District vector ecologists confirmed that three dead crows collected last week from the cities of Arcadia and Covina tested positive for West Nile virus (WNv). So far this year, the District has confirmed a total of four WNv infected birds; three from the city of Arcadia and one from the city of Covina.
Birds are natural hosts for WNv and are routinely monitored to indicate whether the virus is active in the San Gabriel Valley. Mosquitoes transmit WNv from one bird to another when they bite. People can become infected with WNv if they are bitten by an infected mosquito.
West Nile virus threatens the health of San Gabriel Valley residents every year. While the illness is typically not life threatening, approximately one in five will develop disease that results in extended periods of significant fatigue and muscle weakness. People over 50 years of age or with underlying medical conditions are at higher risk for severe illness which requires hospitalization and may lead to permanent disability.
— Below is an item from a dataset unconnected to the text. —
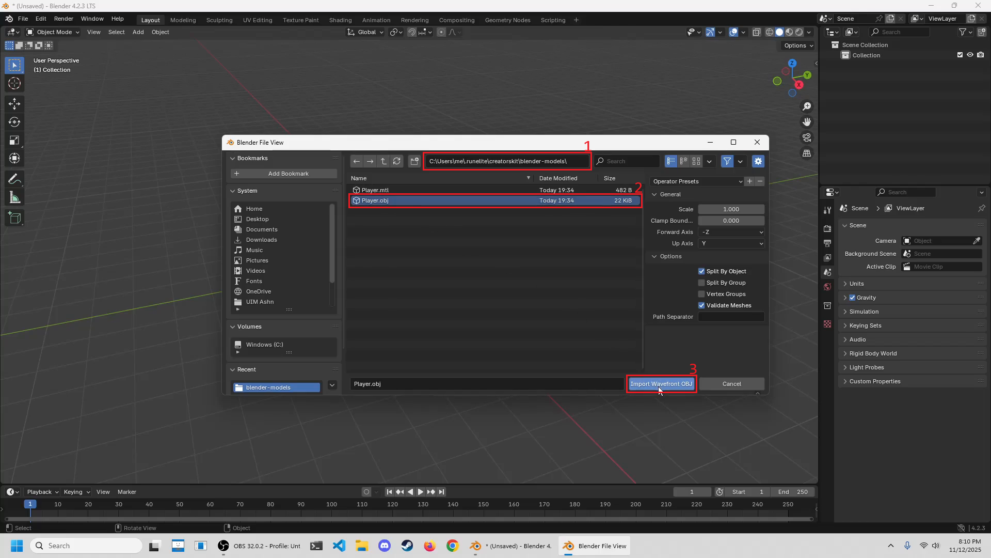The height and width of the screenshot is (558, 991).
Task: Enable Split By Group checkbox
Action: (x=701, y=283)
District officials hope this information motivates residents to take the necessary precautions against mosquito bites and remove source of standing water sources around their homes.
Throughout the summer, basic protective measures should be followed:
- DUMP AND DRAIN: Check properties weeklyand remove all sources of standing water. Report ‘green’ inoperable pools or other sources of standing water to the District
- DAWN AND DUSK: Avoid outdoor activity in the early mornings and for several hours after dusk when mosquitoes are most active.
- DEFEND: Wear effective repellents when outdoors during these times, and ensure doors and windows are properly screened to keep mosquitoes out.
The District encourages the public to help identify WNV “hot spots”:
Report dead birds and squirrels to the WNV Hotline at (877) WNV-BIRD (877-968-2473) or www.westnile.ca.gov.